O corpo sem órgãos de Artaud, de que ele fala no poema
"O homem-árvore", sempre me fascinou. Sempre me fez delirar com o avesso do "organismo". Organismo é uma leitura que se pode fazer do corpo e deriva da idéia de que, por dentro, obedecemos a uma organização que nos explica e nos determina. Porque de nós os órgãos foram extraídos, dissecados, estudados, classificados, e colocados de novo, dentro do corpo (o nosso? o de outrem?), só que agora catalogados, conhecido como órgãos a que correspondem funções, passamos a ter um dentro manipulável pelo saber, uma inscrição/tatuagem em nós que permite o discurso "sobre" - uma representação que nos representa, que nos aperta, que nos encarcera. Uma gramática.
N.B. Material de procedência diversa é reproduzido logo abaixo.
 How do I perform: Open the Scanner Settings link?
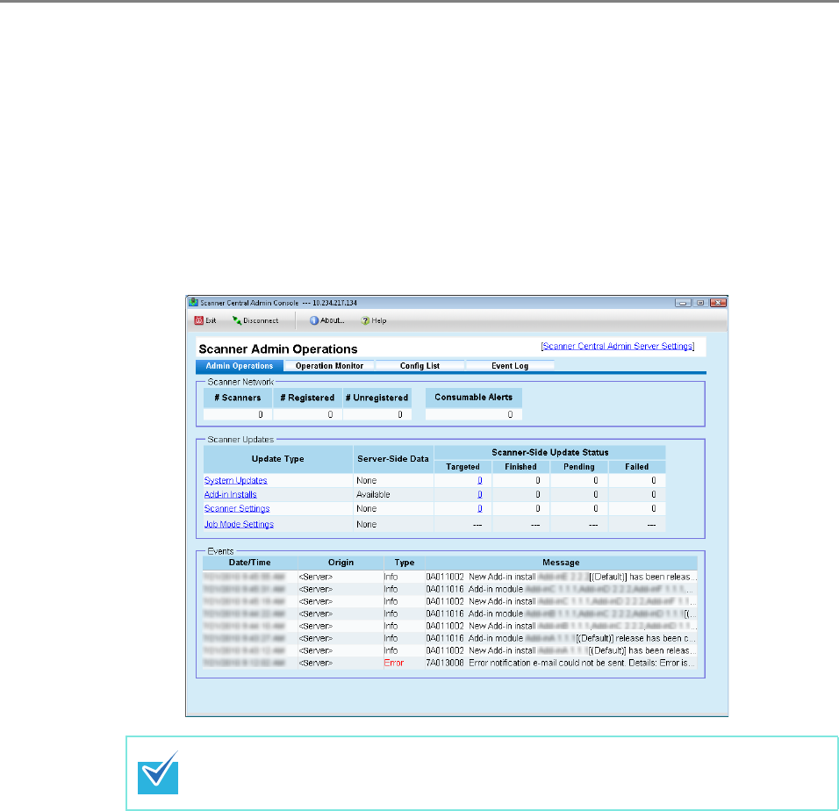click(x=237, y=508)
O corpo sem órgãos é a resistência ao organismo, é o corpo não fragmentado, o corpo informe e incomponível, inexplicável porque livre/dispensado de explicação. Um corpo que some como água por entre os dedos da representação, que livra-se dela e solta-se de sua leitura. Um corpo que só conhece a expressão - cinqüenta poemas justificam uma vida. É o corpo com memória do tempo antes das instituições, antes dos "dentros" escavados por elas e por seus saberes. E é também o corpo com desejo do tempo que virá, o tempo sem instituições; é o corpo do depois do esquecimento dos "dentros", o corpo sábio porque desinformado. O corpo sem órgãos pode/pede a magia e a alquimia, esses acontecimentos que, fugindo à racionalidade científica, fugindo à representação, criam produtos únicos, inexplicáveis ? expressão, arte gratuita, excessiva, inesperada e não-repetível (a não ser como diferença) do viver.
O corpo sem órgãos é uma linguagem sem estrutura.